After graduating from Kaiser High School in Hawaii Kai, Castillo attended the University of Tulsa, where she was a member of the team that won the 1980 AIAW National Championship title. After two years she transferred to Stanford University, where she received a bachelor's degree in communication in 1983 and earned honorable mention All-American honors.

Castillo scored 2-1-0 as a member of the 1980 Curtis Cup team that won at St Pierre Golf & Country Club in Chepstow, Wales.

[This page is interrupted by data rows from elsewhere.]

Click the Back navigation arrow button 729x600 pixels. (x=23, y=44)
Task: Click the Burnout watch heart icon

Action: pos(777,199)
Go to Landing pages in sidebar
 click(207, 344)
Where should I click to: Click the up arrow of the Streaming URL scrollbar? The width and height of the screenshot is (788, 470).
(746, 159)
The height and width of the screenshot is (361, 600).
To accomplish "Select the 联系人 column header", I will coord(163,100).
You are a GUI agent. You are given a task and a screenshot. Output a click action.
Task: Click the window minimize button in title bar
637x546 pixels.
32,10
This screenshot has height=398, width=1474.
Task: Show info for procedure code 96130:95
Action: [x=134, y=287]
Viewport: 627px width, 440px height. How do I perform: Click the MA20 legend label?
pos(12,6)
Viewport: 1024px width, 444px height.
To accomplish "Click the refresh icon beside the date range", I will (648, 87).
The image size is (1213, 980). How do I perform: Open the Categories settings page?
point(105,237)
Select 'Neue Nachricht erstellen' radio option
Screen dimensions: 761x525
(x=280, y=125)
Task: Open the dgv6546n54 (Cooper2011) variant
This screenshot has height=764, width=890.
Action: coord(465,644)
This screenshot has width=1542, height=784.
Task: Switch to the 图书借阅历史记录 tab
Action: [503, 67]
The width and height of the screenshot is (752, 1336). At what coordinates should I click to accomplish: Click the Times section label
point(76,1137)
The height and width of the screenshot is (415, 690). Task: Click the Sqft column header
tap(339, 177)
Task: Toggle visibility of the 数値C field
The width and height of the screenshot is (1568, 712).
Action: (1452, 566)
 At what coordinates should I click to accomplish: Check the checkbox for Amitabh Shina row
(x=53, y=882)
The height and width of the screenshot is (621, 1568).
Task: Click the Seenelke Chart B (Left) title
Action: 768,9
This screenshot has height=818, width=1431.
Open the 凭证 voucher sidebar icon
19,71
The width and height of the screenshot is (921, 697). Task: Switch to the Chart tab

She won the Hawaii State Open Women's Golf Tournament in 1977 and 1983, then three times consecutively in 1993, 1994 and 1995, giving her a record five state titles. She is also two-time winner of the Hawaii State Women's Match Play Championship (1979, 1980) and the 1981 Hawaii State Women's Stroke Play champion. In her final amateur appearance she won Jennie K. Wilson Invitational by 17 shots, shooting a record 66 in opening round and breaking tournament record.

==Professional career==
Castillo turned professional in 1983. After failing to obtain her 1984 LPGA Tour card at Q-School, she went to Europe, where she and five other American players were sponsored by a Swiss watch company. She competed three seasons on the Ladies European Tour (LET), 1984, 1985 and 1988. She won one title, the 1984 Wirral Caldy Classic. Castillo also played one season on the Ladies Asian Golf Tour. She was third at the 1988 Letting French Open but injuries soon ended her career, and she returned to Hawaii full-time.

==Coaching career==
Following her professional career, Castillo served as a tournament coordinator for PGA Senior Tour events, teaching professional at Kapalua Golf Academy, served as an LPGA Teaching and Club Professional Member Advisor, and on the board of directors for the Hawaii State Junior Golf Association, as well as a committee member for the USGA. In 2008, Castillo became the coach of the Rainbow Wahine women's golf team at the University of Hawaii.

In 2008, Castillo became the 12th woman inducted into Hawaii Golf Hall of Fame.

==Amateur wins==
- 1974 Junior World Golf Championships (Girls 13-14)
- 1978 U.S. Girls' Junior
- 1979 Hawaii State Women's Match Play Championship
- 1979 U.S. Women's Amateur Public Links
- 1980 U.S. Women's Amateur Public Links
- 1980 Hawaii State Women's Match Play Championship
- 1980 AIAW National Championship
- 1981 Hawaii State Women's Stroke Play Championship
- 1983 Jennie K. Wilson Invitational

Source:

==Professional wins==

===Ladies European Tour wins (1)===
- 1984 Wirral Caldy Classic

===Other wins (6)===
- 1977 Hawaii State Women's Open
- 1983 Hawaii State Women's Open
- 1993 Hawaii State Women's Open
- 1994 Hawaii State Women's Open
- 1995 Hawaii State Women's Open
- 1996 LPGA Big Skins Game in Ka‘anapali, Maui

Source:

==Team appearances==
Amateur
- Curtis Cup (representing the United States): 1980 (winners)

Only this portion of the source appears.